In September 2018, a police chief was stabbed to death in the city of Rodez. "The attacker was known to police. He had defaced the city hall door on 11 April," said Christian Teyssèdre, the Mayor of Rodez.

On 31 August 2019, a 19-year-old man was stabbed to death and eight others wounded, in Villeurbanne, Lyon. Two men, armed with a knife and a skewer, carried out the attack.

On 29 October 2020, Mayor Christian Estrosi said that 3 people were killed and several more were wounded in a suspected terror attack inside the Notre Dame Basilica church in the French city of Nice. Officials claim that this was a terror attack.

Rape 

In 1971, the rape rate stood at 2.0 per 100,000 people. While in 1995, it was 12.5. In 2009, it stood at 16.2. According to a 2012 report, about 75,000 rapes take place each year.

According to a 2014 article, about 5,000 to 7,000 of the rapes are gang rapes.

Organized crime 

 is a category of organized crime in France. Criminal groups associated with the  work in every major city in France, but are mostly concentrated in Marseille, Grenoble, Paris, and Lyon.

Corruption 

In 2011, Transparency International concluded in its annual report for 2011 that France does not do enough to stop corruption. A TNS Sofres poll in October 2011 indicated that 72% of the French public had the perception that politicians are corrupt.

By location

Priority Security Zones 

In August 2012, the French Government announced the creation of fifteen "Priority Security Zones"' in an effort to target crime hotspots. Extra police, riot police, detectives and members of the intelligence services are to be mobilised. Social services, educational bodies and charities also put extra resources into the selected areas.

The Neuhof area of Strasbourg was selected because of a need to tackle violent crime, and the historic rural town of Chambly to the north of Paris is being focused on because of rising burglary rates and car theft. The northern quarter of Amiens in the Somme region and areas of Seine-Saint-Denis to the north of Paris, which witnessed fierce rioting in 2005, are priority zones because of widespread drug dealing and a rampant black market.

Paris 
Violent crime is relatively uncommon in the city centre. Pickpockets are the most significant problem and are commonly children under the age of 16 because they are difficult to prosecute. Pickpockets are very active on the rail link from Charles de Gaulle Airport to the city centre.

The Paris Police Prefecture publishes a pamphlet entitled "Paris in Complete Safety" that provides practical advice and useful telephone numbers for visitors. In an emergency, dialling 17 will connect the caller to the police. You can also dial the Europe-wide emergency response number 112 to reach an operator for any kind of emergency service (similar to the U.S. and Canadian 911 system). Non-French speakers may experience a delay while an English speaker is located.
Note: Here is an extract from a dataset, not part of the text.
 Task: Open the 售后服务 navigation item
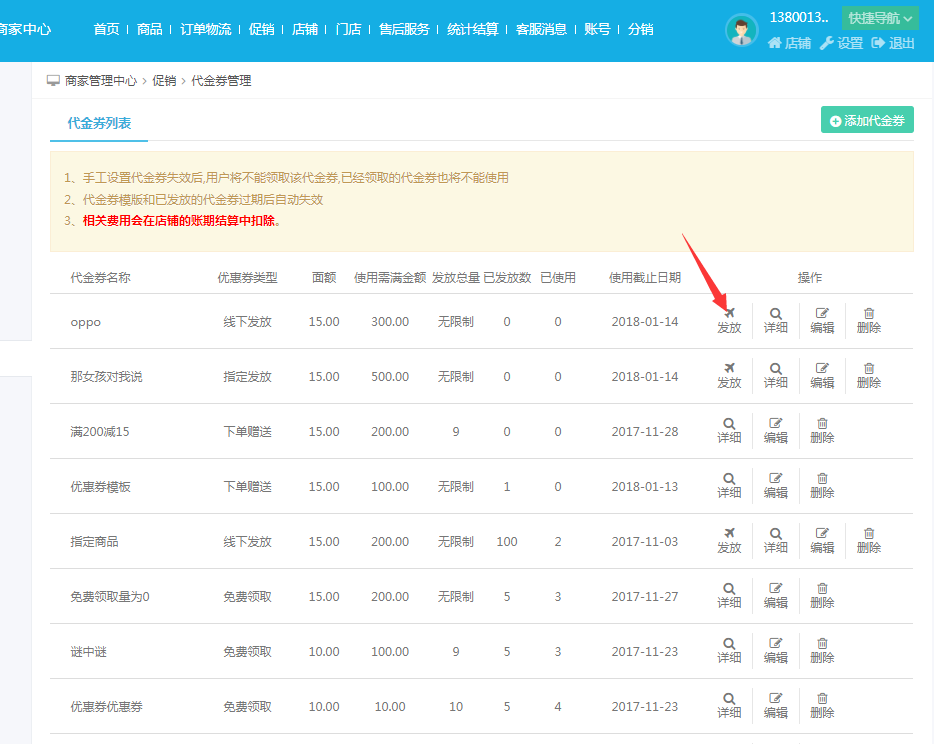click(x=404, y=29)
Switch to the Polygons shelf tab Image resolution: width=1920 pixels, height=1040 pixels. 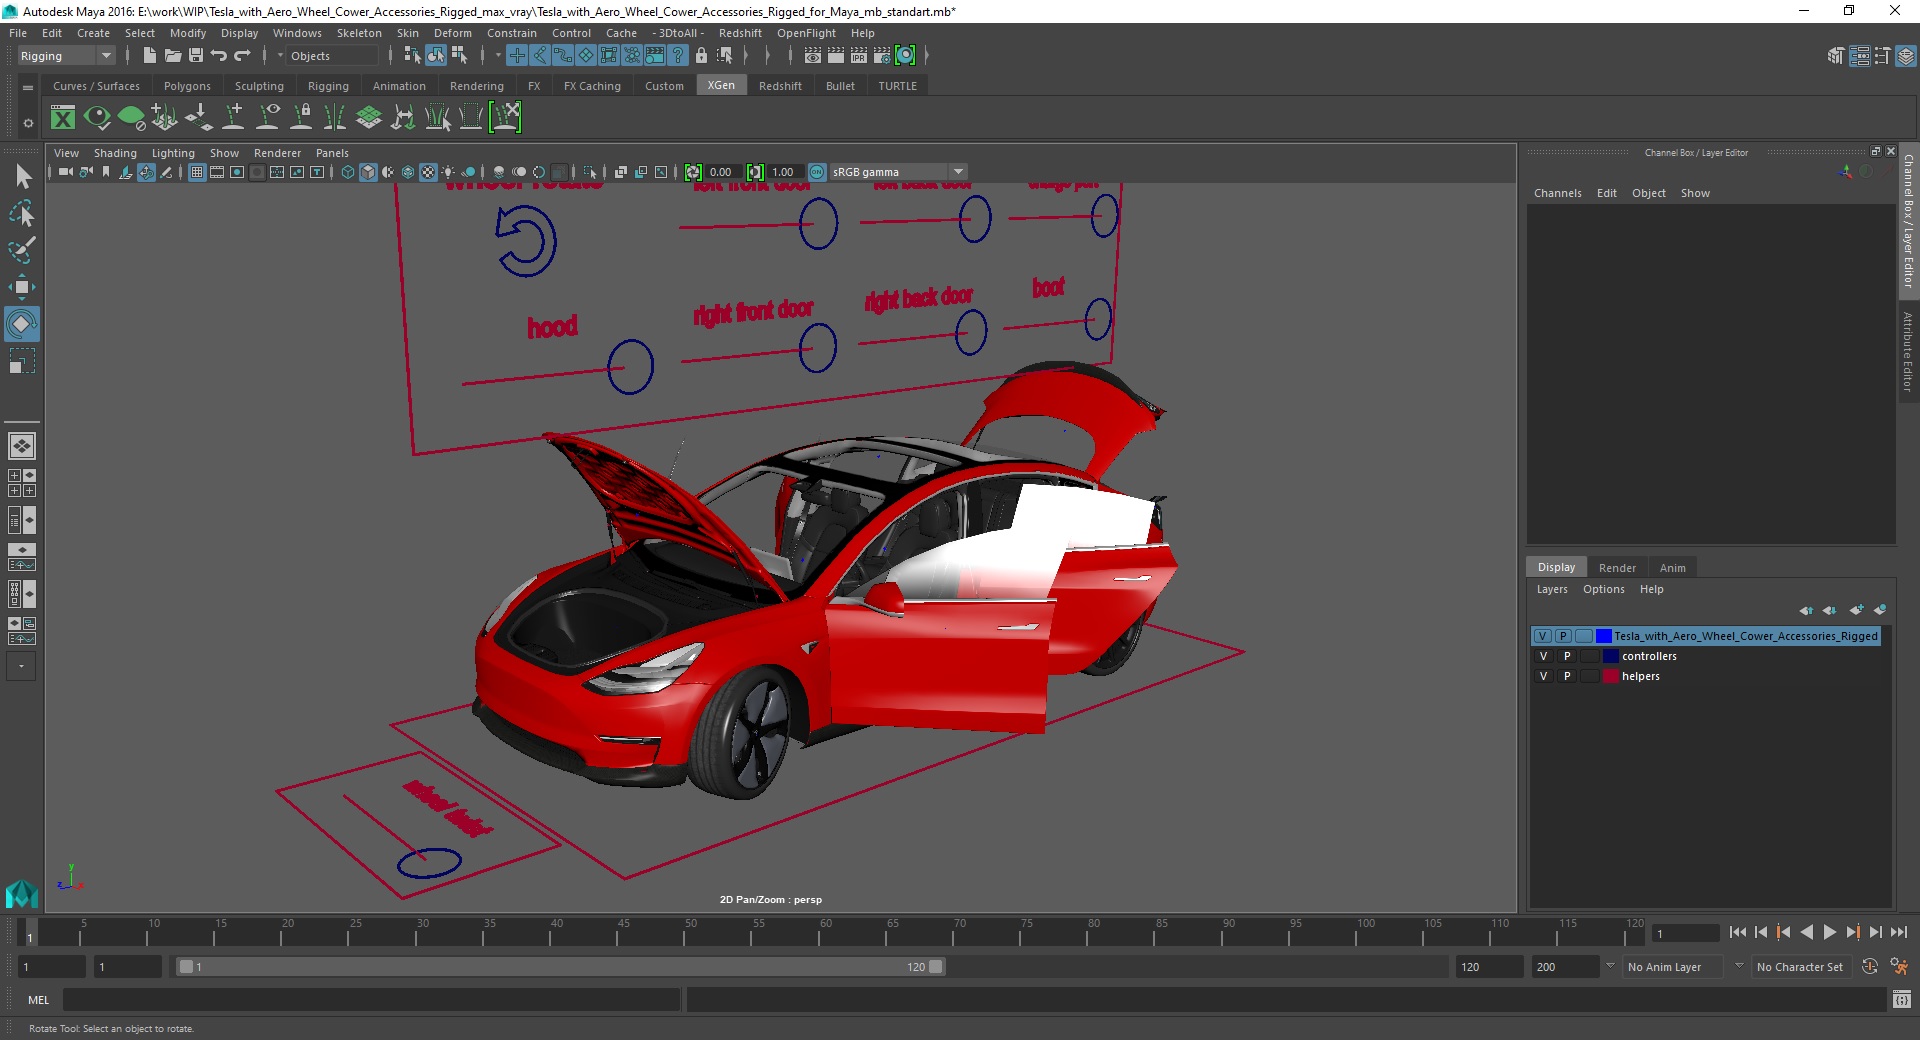click(x=187, y=86)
In 2014, thousands of demonstrators protested the Israeli-Gaza conflict for over a week. During several instances rioters shouted anti-Semitic chants and attacked Jews while ransacking Jewish synagogues and Jewish-owned businesses. Large demonstrations in Paris are generally managed by a strong police presence, but such events have the potential to become dangerous. Likewise, some sporting events, such as soccer matches, have occasionally degenerated into violence have continued into the streets.

In 2017, a Russian performance artist was detained in Paris after setting fire to the front of a branch of France's central bank. On the third of October, in an affluent neighbourhood near the Paris Saint-Germain's football ground, the police found four gas canisters doused with petrol and wired to connect to a mobile phone. The government has suspected bomb-making equipment found and arrests have been made in France and Spain.